§ **EXERCISE AIM**:
Find the line holding "C++ language (64, 1926)" in the entries below. Give it again exactly, along with every line after it up to and including the line holding "entity framework (176, 1984)".

§ **DATA FOR THIS EXERCISE**:
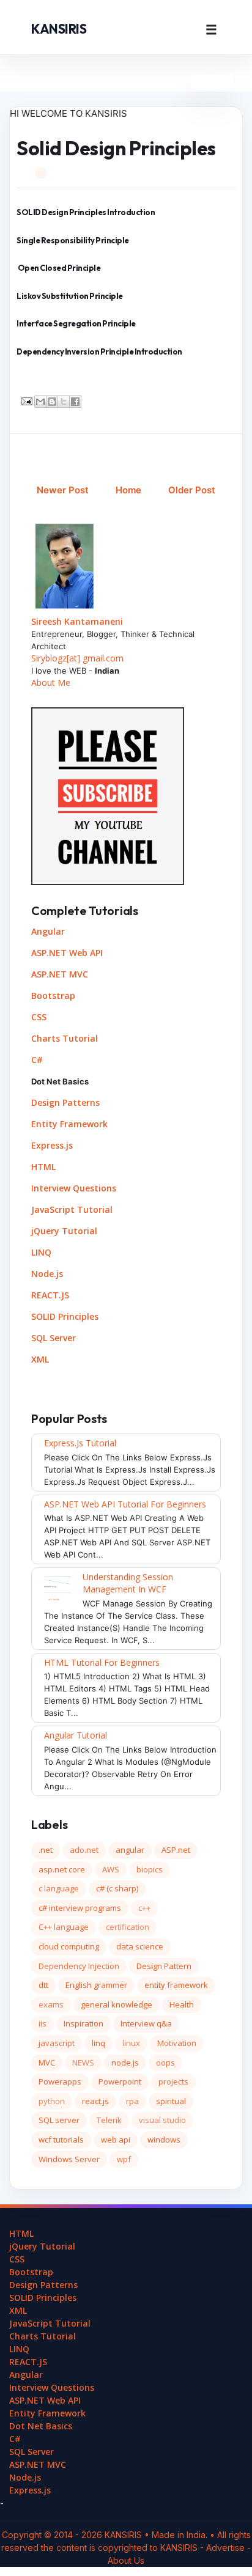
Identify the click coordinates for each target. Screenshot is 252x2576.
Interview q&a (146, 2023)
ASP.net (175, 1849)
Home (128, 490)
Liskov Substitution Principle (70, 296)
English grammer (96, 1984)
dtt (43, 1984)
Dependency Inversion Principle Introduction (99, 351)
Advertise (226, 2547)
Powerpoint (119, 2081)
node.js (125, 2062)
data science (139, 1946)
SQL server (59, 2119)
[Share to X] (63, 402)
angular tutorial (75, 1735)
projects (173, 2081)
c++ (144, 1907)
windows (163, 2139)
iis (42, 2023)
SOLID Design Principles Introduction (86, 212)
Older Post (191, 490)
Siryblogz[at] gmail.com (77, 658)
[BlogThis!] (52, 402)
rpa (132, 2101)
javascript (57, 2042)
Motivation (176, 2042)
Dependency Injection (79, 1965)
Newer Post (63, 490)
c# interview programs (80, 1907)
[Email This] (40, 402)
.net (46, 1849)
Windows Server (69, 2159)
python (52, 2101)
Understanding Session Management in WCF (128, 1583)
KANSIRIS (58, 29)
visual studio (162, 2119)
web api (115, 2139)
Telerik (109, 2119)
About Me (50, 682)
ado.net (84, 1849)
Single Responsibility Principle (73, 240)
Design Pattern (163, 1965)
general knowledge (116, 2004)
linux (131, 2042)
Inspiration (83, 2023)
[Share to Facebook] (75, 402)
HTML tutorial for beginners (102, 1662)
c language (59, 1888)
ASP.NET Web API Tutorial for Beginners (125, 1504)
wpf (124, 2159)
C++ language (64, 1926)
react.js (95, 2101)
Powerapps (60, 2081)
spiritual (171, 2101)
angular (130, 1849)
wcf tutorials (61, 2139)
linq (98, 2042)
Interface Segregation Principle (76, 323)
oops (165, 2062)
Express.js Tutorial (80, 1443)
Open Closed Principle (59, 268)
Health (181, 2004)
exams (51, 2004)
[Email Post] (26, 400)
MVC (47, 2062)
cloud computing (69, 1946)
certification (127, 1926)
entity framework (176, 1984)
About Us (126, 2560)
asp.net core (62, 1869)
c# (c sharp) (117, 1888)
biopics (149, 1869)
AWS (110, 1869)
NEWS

...

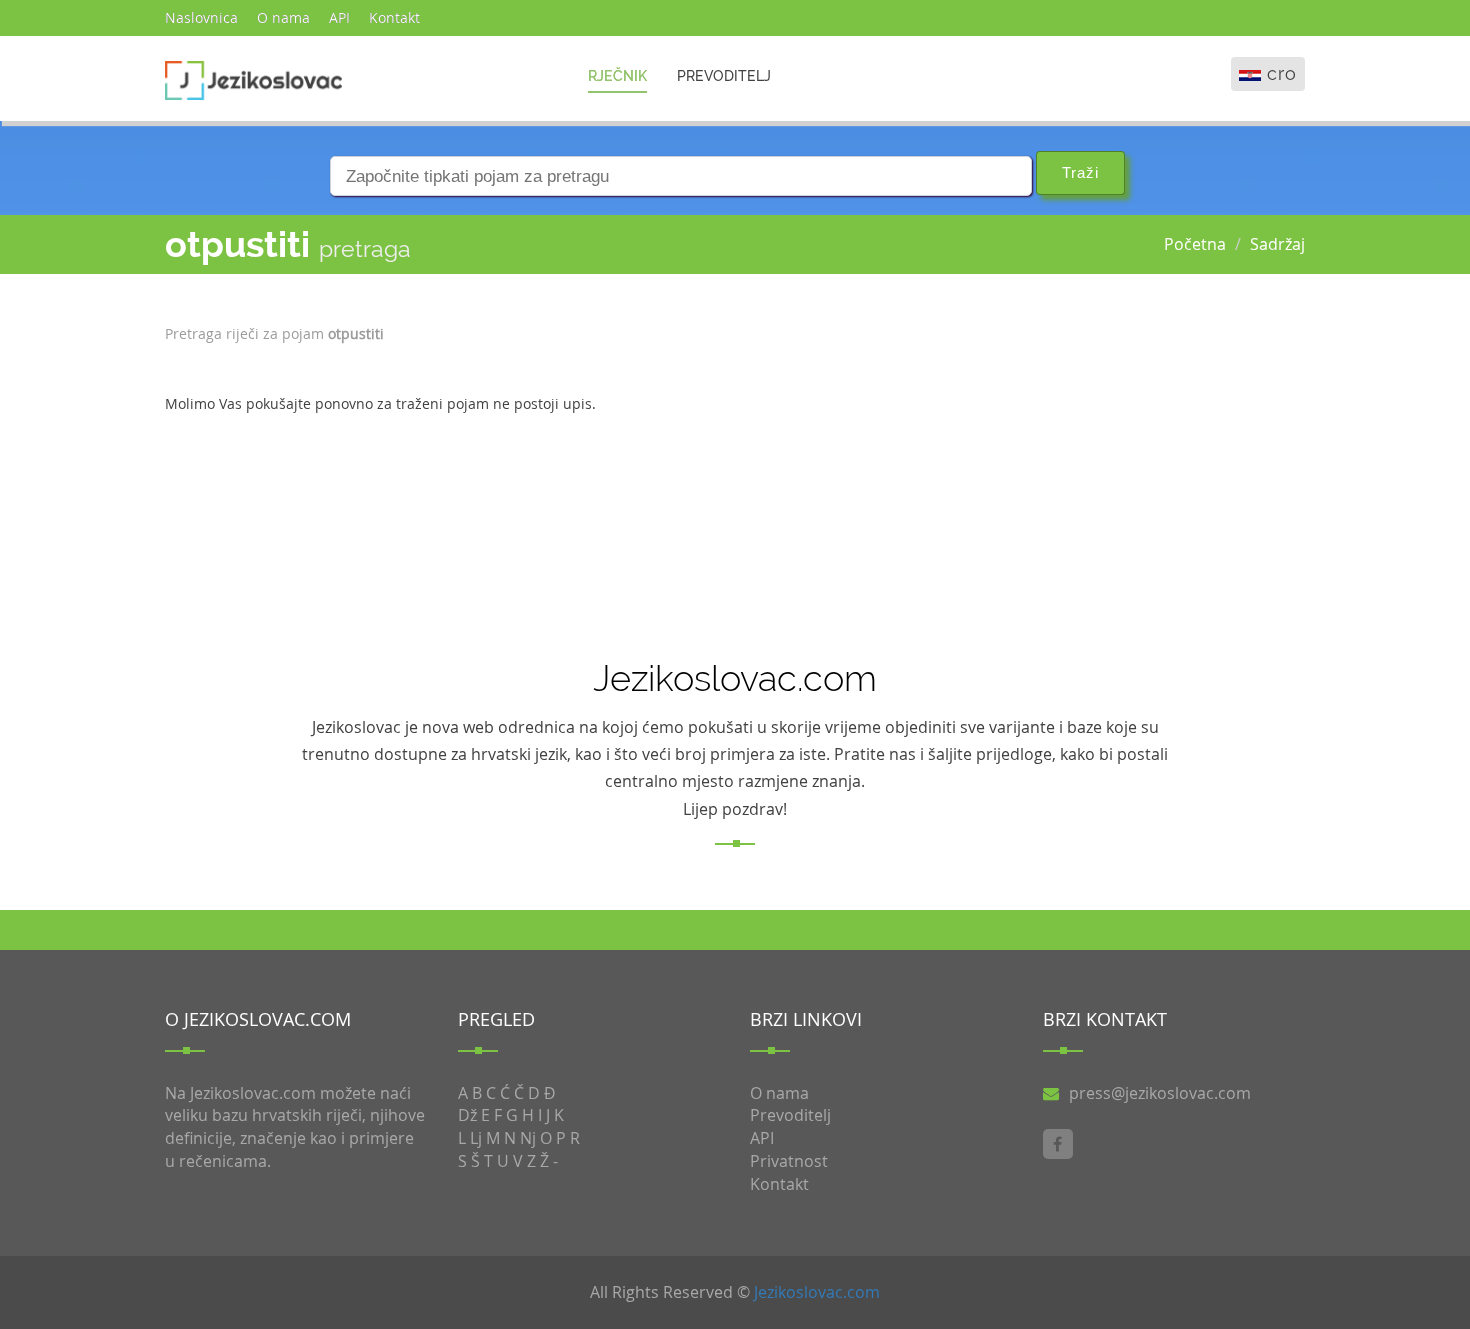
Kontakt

§ **ANSWER SPACE**:
C++ language (64, 1926)
react.js (95, 2101)
Powerapps (60, 2081)
spiritual (171, 2101)
angular (130, 1849)
wcf tutorials (61, 2139)
linq (98, 2042)
Interface Segregation Principle (76, 323)
oops (165, 2062)
Express.js Tutorial (80, 1443)
Open Closed Principle (59, 268)
Health (181, 2004)
exams (51, 2004)
[Email Post] (26, 400)
MVC (47, 2062)
cloud computing (69, 1946)
certification (127, 1926)
entity framework (176, 1984)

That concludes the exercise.